Ребенок, ты что?! Не ходи умирать И камни в бесплодную землю сажать.
* * * Свет может быть тихим и нежным, Как свет уходящего дня, Как тоненький лучик надежды, В пылу темноты и огня.
Свет может пробиться внезапно, И так же внезапно пропасть. И ты уж не скажешь - "да ладно", Когда будет шанс выбирать.
Свет может вести не к свободе, А шелке в кирпичной стене, Но свет будет светом...без "вроде". Таким же пусть будет в тебе.
* * *
Это часть звука, никуда не уйдет. Правда сказала – не смей умирать. Память добавила – это расчет. Опыт заметил – ну…хватит играть…
Сердце забилось – какая игра?! Воля сказала - вся жизнь, разве нет? Жизнь, это бремя – сказала Душа. Внутренний Голос не подал ответ,
Внутренний Голос тихонечко спал, Был он задушен таблетками ввек… А в Психбольнице знакомый скандал – Просто Мечта предложила побег.
* * * - Кто повесился в доме у моря? - Старый дедушка Афрадит. Он в петле заблудился с горя И теперь спокойно висит.
- Кто оплакивал деда у моря? - Старый пес, два кота и мышь. Они выли и плакали хором: «Ну, теперь, ты наш дед, висишь!»
- Кто веревку срезал, у Моря? - Да соседи его, с утра. Им ужасно хотелось покоя, А не плача из-под окна.
- Кто могилу отрыл у моря? - Да соленая рыла волна, И она унесла любовно, Тело нашего старика.
* * *
- Почему ты падаешь, белый снег? - По тому, что холодно на Земле. По тому, что в сердце живет печаль… Посмотри на белый, туманный край: Там сорвавшись, падает вниз звезда, И никто не спросит – «а чья она?» А она для всех, всех людей Земли, Вот сгорая, падает, посмотри! Не своди ты глаз со своей звезды, Пусть сияет пламя её, как ты. Как твоя душа, разгорись огнем, Черный камень льда, под ночным пером. А она паденьем растопит снег, Но как прежде холодно на земле… - Почему ты падаешь, скол огня? - Что б сгореть, но помниться день от дня.
Падал снег белесою полосой, Снег летел, летел, неземной стеной, Снег кружил над черным куском стекла, А в траве остыла уже звезда. Но подняв глаза в черноту небес, Кто-то вспомнит, может, что было здесь, И её огонь, что давно угас, Разгорится снова в сиянье глаз.
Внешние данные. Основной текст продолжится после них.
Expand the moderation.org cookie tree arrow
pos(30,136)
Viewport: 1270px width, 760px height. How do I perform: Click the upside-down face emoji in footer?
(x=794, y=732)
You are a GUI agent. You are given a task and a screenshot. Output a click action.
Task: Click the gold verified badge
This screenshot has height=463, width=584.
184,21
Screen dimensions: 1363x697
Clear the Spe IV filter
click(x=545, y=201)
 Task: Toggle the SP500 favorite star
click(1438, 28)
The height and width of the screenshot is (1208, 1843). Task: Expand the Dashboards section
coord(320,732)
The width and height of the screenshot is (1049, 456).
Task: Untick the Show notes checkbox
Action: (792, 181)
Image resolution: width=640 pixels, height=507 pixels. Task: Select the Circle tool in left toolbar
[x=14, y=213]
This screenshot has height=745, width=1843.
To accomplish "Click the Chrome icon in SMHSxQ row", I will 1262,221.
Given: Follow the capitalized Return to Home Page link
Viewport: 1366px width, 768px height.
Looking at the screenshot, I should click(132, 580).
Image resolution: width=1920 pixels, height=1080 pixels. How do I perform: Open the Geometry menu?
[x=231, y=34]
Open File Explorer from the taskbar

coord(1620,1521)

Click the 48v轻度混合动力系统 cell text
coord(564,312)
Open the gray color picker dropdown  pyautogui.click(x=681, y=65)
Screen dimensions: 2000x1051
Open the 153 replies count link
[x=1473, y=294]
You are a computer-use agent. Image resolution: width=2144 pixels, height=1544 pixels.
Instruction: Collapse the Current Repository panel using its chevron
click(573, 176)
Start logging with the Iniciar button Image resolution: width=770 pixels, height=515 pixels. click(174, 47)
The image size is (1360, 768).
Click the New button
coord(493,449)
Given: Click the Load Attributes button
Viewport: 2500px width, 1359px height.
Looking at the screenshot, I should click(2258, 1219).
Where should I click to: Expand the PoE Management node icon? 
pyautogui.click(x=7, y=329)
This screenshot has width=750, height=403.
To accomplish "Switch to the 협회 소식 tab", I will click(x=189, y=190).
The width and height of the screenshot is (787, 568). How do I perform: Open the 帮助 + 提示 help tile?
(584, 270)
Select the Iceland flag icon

Всем спасибо, кто бросал в нас кирпичи. Я сложил из них забор, чтоб устоять... (с)
Вот странно – это не любовь, Я и люблю и ненавижу… И память, врезанная в кровь, Не даст ни умереть, ни выжить. Да, странно – это не спроста, Что проще сдаться, чем обидеть, Что мене стереть плевок с лица, Желаннее чем ненавидеть. Увы, что странно будет в том, Что по исходу стольких бедствий, Я все же думаю о том, Что у Любви бывает детство… Что странного нашли бы вы, Когда б бумага обнажила? С другой же, с верной стороны, Я понапрасну трачу силы.